Thanks to Robert Scoble (as blogged about here), I had a great (free!) steak lunch today. Even better, I was joined by some very smart company, including Michael Arrington, Lynda Weinman, and of course, Bill Gates.
I'm still at the Mix06 conference between sessions... so I have to make this quick (I don't know how Robert Scoble and Michael Arrington attend a conference and still blog so damn much and so damn quickly!).
While Michael asked if these were regular events (having lunch with Bill), he was told that it was NOT. I was more interested in finding out if the steak lunches were regular events at Microsoft, because if so, we're happy to join the empire. ;) (FYI: I was told that steak lunches also aren’t a regular event at MSFT... oh well, I guess it'd be unhealthy and boring to eat steak everyday anyways)
Some of the more interesting items that we talked about over lunch included the time and effort required to blog. Like myself, Bill doesn't like the idea of having a ghost written blog. I suggested doing more of a photo based blog that utilized quick audio snippets (i.e. a BubbleShare album). It brought him to talk about Microsoft's earlier foray into the photo arena that has had a great deal of influence on what we've been working on, which is PhotoStory. He admitted that its something that they took a leadership position in early on, but didn't do anything with it. MS Photo Story is free, but being a downloadable app, obviously has its disadvantages -- it also has a bit of an awkward interface, but the output is really great -- esp. given how quickly you could put something together once you learn it and get it up and running. My problem is that it only seems to output .WMV -- which makes it hard to get it "published" (make it publicly hosted) and/or shared (make it privately shared).
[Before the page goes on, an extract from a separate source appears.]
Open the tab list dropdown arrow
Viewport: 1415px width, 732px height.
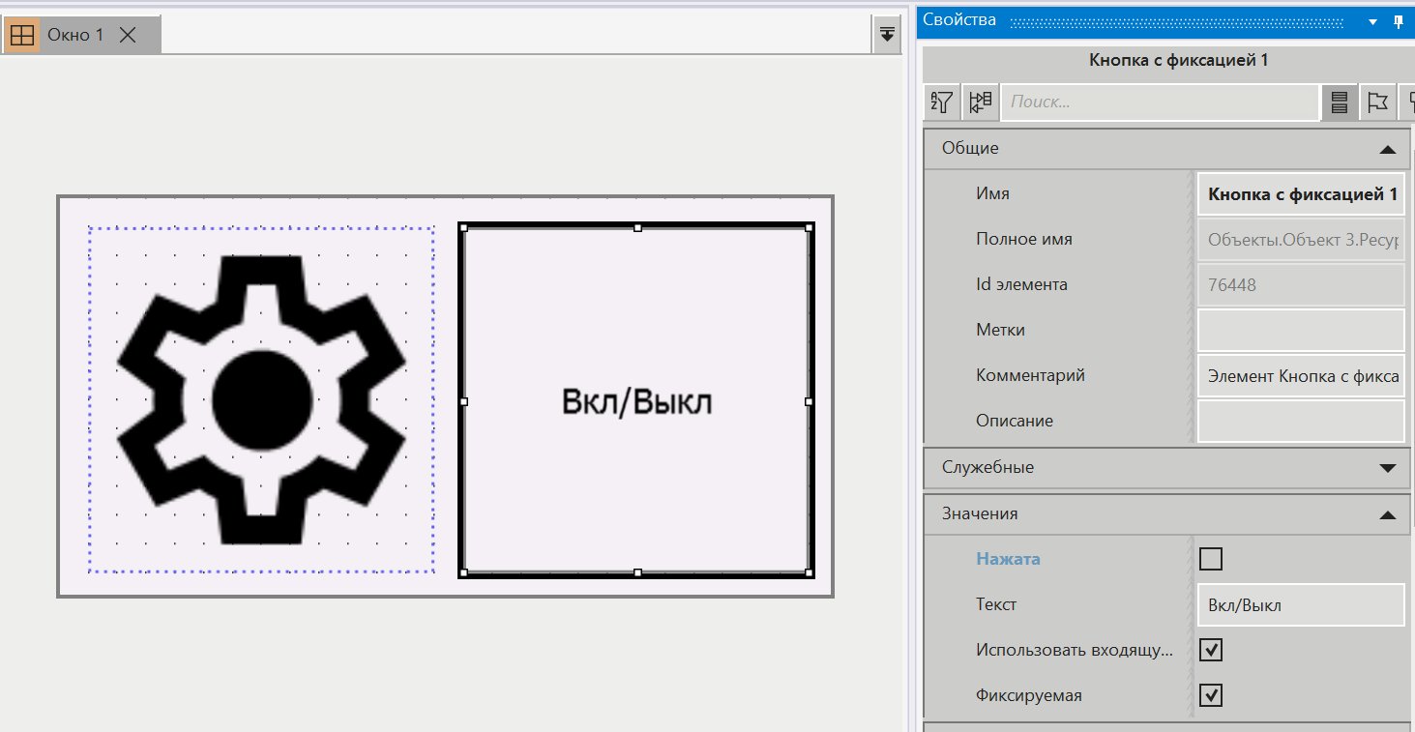(886, 35)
He also spoke in length about the gap between static photos and full motion video. Something we also felt pretty strongly about. This void/gap is I think much bigger and important than most people think. There are some amazing things that you can do with video that you can’t do with photos, but the challenge with video is that editing is very difficult, so is sometimes distribution. Whereas static photos are easily movable and sharable, but on their own, lacks a personal feel that video has with voice and motion. I call the space in between video and photos “cinematic photo experiences” – cinematic as in adding audio and “motion” (i.e. creative/specific transitions) between photos.